Research Paper Volume 13, Issue 14 pp 18769—18788
An association study in the Taiwan Biobank elicits three novel candidates for cognitive aging in old adults: NCAM1, TTC12 and ZBTB20
- 1 Department of Biostatistics, University of Washington, Seattle, WA 98195, USA
- 2 Department of Electrical and Computer Engineering, University of Washington, Seattle, WA 98195, USA
- 3 Graduate Institute of Biomedical Sciences, China Medical University, Taichung 40402, Taiwan
- 4 Department of Public Health, Institute of Epidemiology and Preventive Medicine, National Taiwan University, Taipei 10617, Taiwan
- 5 Department of Psychiatry, National Taiwan University Hospital, Taipei 100, Taiwan
- 6 Center for Neuropsychiatric Research, National Health Research Institutes, Miaoli County 35053, Taiwan
- 7 Division of Interdisciplinary Medicine and Biotechnology, Beth Israel Deaconess Medical Center, Harvard Medical School, Boston, MA 02215, USA
- 8 Institute of Brain Science, National Yang Ming Chiao Tung University, Taipei 112304, Taiwan
- 9 Department of Psychiatry, Taipei Veterans General Hospital, Taipei 11217, Taiwan
- 10 Division of Psychiatry, National Yang Ming Chiao Tung University, Taipei 112304, Taiwan
Received: April 5, 2021 Accepted: July 8, 2021 Published: July 20, 2021https://doi.org/10.18632/aging.203321
How to Cite
Copyright: © 2021 Lin et al.
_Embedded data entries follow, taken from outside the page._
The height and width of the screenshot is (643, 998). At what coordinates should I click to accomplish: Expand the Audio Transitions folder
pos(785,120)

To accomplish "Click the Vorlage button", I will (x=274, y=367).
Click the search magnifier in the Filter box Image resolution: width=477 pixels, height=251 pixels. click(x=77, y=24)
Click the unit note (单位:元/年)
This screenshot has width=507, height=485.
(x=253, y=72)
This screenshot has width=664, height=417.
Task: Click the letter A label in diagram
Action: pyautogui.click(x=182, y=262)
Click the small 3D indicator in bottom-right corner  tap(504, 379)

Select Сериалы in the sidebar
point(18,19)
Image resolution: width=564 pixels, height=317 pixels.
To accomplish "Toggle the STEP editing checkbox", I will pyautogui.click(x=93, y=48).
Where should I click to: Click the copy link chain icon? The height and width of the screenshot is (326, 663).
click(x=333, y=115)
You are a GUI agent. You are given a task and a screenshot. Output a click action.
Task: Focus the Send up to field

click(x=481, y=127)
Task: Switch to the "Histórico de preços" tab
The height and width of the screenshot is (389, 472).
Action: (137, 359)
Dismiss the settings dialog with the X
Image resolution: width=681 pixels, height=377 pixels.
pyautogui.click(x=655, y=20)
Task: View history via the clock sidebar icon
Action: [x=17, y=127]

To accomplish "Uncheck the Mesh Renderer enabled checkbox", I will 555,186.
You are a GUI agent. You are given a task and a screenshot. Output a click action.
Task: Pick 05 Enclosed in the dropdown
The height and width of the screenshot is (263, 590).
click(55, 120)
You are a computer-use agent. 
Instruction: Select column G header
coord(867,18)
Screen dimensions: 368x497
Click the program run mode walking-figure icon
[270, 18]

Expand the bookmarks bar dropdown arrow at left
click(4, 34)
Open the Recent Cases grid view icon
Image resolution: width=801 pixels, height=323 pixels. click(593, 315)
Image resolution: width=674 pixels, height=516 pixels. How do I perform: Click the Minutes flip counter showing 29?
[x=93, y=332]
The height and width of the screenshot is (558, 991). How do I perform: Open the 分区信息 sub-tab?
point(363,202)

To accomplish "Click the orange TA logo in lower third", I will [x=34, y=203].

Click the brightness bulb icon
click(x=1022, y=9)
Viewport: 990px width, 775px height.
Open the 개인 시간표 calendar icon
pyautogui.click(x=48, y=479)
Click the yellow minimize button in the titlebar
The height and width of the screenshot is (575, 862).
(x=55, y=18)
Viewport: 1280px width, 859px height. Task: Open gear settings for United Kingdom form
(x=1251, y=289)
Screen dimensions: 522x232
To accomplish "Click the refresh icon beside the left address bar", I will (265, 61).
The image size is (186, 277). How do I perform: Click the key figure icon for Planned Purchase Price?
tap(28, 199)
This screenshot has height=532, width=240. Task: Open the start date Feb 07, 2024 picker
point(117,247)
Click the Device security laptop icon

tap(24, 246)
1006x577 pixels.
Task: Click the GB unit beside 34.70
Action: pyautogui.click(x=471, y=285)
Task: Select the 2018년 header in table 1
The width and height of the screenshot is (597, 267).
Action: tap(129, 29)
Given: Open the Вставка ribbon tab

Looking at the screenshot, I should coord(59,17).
This is an open access article distributed under the terms of the Creative Commons Attribution License (CC BY 3.0), which permits unrestricted use, distribution, and reproduction in any medium, provided the original author and source are credited.
The dopamine receptor-related loci have been suggested to be associated with cognitive functions and neurodegenerative diseases. It is unknown whether genetic variants such as single nucleotide polymorphisms (SNPs) in the dopamine receptor-related loci could contribute to cognitive aging independently as well as by virtue of complicated interplays in the elder population. To assess whether SNPs in the dopamine receptor-related loci are associated with cognitive aging in the elder population, we evaluated SNPs in the DRD1, NCAM1-TTC12-ANKK1-DRD2, DRD3-LOC107986115-ZNF80-TIGIT-MIR568-ZBTB20, DRD4, and DRD5-SLC2A9 loci from 25,195 older Taiwanese individuals from the Taiwan Biobank. Mini-Mental State Examination (MMSE) was scrutinized for all participants, where MMSE scores were employed to evaluate cognitive functions. From our analysis, we identified three novel genes for cognitive aging that have not previously been reported: ZBTB20 on chromosome 3 and NCAM1 and TTC12 on chromosome 11. NCAM1 and ZBTB20 are strong candidates for having a role in cognitive aging with mutations in ZBTB20 resulting in intellectual disability, and NCAM1 previously found to be associated with associative memory in humans. Additionally, we found the effects of interplays between physical activity and these three novel genes. Our study suggests that genetic variants in the dopamine receptor-related loci may influence cognitive aging individually and by means of gene-physical activity interactions.